Linda King was raised in the small scenic town of Boulder, Utah, where her Grandfather was one of the original settlers in the heart of the wild and beautiful canyonlands of the Escalante Staircase National Monument. Linda has been a sculptress, poet, and writer for over 40 years. She has three beautiful children from her two marriages. After leaving Los Angeles in 1975, she moved with her children to Phoenix, Arizona, where her reputation as a sculptor took flight after introducing to the world a collection of celebrity poets she had sculpted over the years.
The exhibits showed in Phoenix and San Francisco, including the busts of Lawrence Ferlinghetti, Harold Norse, A.D. Winans, Jack Micheline, and Gerry Hitt, among others. Her sculpture of Charles Bukowski has been written about and published in several books. Linda’s play, “Singing Bullets,” was recently included in a theatre production called “Collateral Damage.” In addition, her dancing poems were transformed into performance pieces that premiered at Arizona State University’s theatre. Over the years, Linda has been published in many magazines, including Wormwood Review, Vagabond, Pearl, The Bukowski Review, and Shameless Hussy Press, to name a few.

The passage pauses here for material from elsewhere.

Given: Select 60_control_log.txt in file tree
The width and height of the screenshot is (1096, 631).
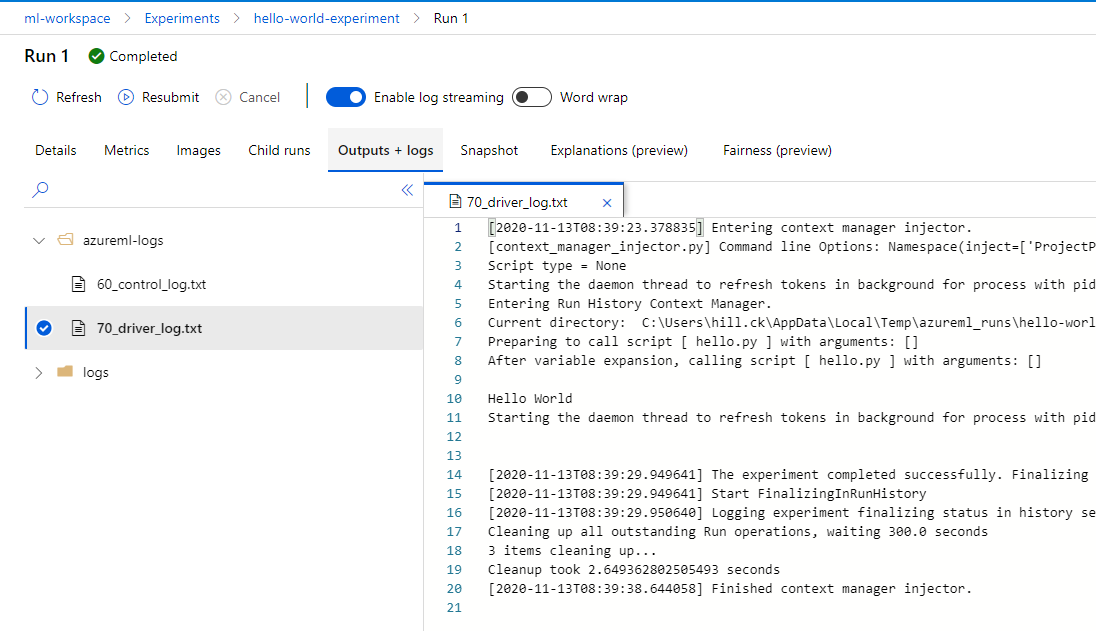Looking at the screenshot, I should (224, 284).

Her poetry books published are “Sweet And Dirty,” “I Danced With A Man Last Night,” “Exposed,” “The Savageness Of My Discontent,” “The Elephant Chronicles,” “Curled in the Curve Of His Body,” and “The World Is Not What I Thought.” Her book about Charles Bukowski is titled “Loving And Hating Charles Bukowski.” “Bukowski” is a 1973 documentary film produced by Taylor Hackford and directed by Richard Davies that follows Los Angeles poet Charles Bukowski to San Francisco for a poetry reading. The film shows him flying with Linda to San Francisco for that poetry reading. It also shows the interview of Linda and Bukowski sharing a couch with Taylor.
These days, Linda is teaming up with her son, Scott Hall, from her third marriage, and Ron Cobert of Sunscope Entertainment to put together a film based on her book, “Loving And Hating Charles Bukowski.”